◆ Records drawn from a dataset
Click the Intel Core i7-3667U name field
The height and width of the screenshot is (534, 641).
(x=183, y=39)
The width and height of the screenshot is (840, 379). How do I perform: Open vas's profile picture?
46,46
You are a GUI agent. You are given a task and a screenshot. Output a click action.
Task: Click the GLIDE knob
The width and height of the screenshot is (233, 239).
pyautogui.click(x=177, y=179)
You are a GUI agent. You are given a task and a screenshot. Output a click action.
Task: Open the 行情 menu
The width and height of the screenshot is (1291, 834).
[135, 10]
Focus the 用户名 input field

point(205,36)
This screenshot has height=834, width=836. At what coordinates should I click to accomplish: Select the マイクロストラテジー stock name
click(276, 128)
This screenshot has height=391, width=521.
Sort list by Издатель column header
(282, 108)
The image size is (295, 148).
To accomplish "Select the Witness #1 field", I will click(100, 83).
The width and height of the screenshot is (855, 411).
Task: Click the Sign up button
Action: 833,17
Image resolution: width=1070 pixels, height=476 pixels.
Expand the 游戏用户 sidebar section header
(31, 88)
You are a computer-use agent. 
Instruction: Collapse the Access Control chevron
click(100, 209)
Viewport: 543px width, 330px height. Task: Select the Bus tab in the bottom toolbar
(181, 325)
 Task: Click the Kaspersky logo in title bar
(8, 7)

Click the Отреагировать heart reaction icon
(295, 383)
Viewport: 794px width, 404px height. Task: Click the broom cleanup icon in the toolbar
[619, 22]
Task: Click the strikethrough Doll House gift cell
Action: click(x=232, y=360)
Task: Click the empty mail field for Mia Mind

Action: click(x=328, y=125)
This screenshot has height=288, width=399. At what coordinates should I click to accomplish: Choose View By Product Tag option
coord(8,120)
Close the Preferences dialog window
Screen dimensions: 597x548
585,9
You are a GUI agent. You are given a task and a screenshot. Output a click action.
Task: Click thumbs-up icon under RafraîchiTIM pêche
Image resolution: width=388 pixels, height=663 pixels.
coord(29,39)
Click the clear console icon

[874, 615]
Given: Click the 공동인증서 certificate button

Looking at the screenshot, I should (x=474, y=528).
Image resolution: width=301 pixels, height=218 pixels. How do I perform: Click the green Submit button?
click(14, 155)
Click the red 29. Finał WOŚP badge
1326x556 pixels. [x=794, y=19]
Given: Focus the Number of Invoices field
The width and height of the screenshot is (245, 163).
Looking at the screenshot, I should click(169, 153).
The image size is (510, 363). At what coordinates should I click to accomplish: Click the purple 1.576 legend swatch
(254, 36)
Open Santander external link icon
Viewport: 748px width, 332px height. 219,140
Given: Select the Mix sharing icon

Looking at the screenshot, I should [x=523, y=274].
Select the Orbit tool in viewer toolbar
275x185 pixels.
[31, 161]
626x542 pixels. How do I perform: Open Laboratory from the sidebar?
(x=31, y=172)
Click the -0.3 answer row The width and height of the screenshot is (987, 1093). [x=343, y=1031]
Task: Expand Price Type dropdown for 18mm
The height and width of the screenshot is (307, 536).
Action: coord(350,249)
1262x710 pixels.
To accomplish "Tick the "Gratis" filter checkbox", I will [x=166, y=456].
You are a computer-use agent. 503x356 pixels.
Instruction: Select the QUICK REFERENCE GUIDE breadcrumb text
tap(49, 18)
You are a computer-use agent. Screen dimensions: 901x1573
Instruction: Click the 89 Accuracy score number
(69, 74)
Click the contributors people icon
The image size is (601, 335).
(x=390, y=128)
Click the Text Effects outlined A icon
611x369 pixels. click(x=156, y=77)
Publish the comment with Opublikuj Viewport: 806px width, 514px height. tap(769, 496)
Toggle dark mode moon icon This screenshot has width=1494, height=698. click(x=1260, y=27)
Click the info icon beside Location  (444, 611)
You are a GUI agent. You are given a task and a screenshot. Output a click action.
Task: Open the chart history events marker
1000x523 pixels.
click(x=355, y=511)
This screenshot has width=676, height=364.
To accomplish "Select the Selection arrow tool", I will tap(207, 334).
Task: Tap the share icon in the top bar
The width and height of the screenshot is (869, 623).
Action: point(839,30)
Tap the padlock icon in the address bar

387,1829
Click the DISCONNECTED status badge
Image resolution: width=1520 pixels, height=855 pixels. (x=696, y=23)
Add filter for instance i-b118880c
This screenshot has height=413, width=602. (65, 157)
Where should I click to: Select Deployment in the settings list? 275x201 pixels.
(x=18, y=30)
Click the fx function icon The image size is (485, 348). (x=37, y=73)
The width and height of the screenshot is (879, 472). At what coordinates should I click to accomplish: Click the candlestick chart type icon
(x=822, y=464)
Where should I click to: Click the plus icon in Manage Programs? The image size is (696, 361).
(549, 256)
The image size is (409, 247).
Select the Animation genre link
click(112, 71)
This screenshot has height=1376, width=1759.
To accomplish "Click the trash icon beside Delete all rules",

◆ Work to complete
Reproduce only the lines above spanning from the line containing "Given: Click the 공동인증서 certificate button" through the line containing "This screenshot has width=676, height=364.", word for word.

◆ Expected answer
Given: Click the 공동인증서 certificate button

Looking at the screenshot, I should (x=474, y=528).
Image resolution: width=301 pixels, height=218 pixels. How do I perform: Click the green Submit button?
click(14, 155)
Click the red 29. Finał WOŚP badge
1326x556 pixels. [x=794, y=19]
Given: Focus the Number of Invoices field
The width and height of the screenshot is (245, 163).
Looking at the screenshot, I should click(169, 153).
The image size is (510, 363). At what coordinates should I click to accomplish: Click the purple 1.576 legend swatch
(254, 36)
Open Santander external link icon
Viewport: 748px width, 332px height. 219,140
Given: Select the Mix sharing icon

Looking at the screenshot, I should [x=523, y=274].
Select the Orbit tool in viewer toolbar
275x185 pixels.
[31, 161]
626x542 pixels. How do I perform: Open Laboratory from the sidebar?
(x=31, y=172)
Click the -0.3 answer row The width and height of the screenshot is (987, 1093). [x=343, y=1031]
Task: Expand Price Type dropdown for 18mm
The height and width of the screenshot is (307, 536).
Action: coord(350,249)
1262x710 pixels.
To accomplish "Tick the "Gratis" filter checkbox", I will [x=166, y=456].
You are a computer-use agent. 503x356 pixels.
Instruction: Select the QUICK REFERENCE GUIDE breadcrumb text
tap(49, 18)
You are a computer-use agent. Screen dimensions: 901x1573
Instruction: Click the 89 Accuracy score number
(69, 74)
Click the contributors people icon
The image size is (601, 335).
(x=390, y=128)
Click the Text Effects outlined A icon
611x369 pixels. click(x=156, y=77)
Publish the comment with Opublikuj Viewport: 806px width, 514px height. tap(769, 496)
Toggle dark mode moon icon This screenshot has width=1494, height=698. click(x=1260, y=27)
Click the info icon beside Location  (444, 611)
You are a GUI agent. You are given a task and a screenshot. Output a click action.
Task: Open the chart history events marker
1000x523 pixels.
click(x=355, y=511)
This screenshot has width=676, height=364.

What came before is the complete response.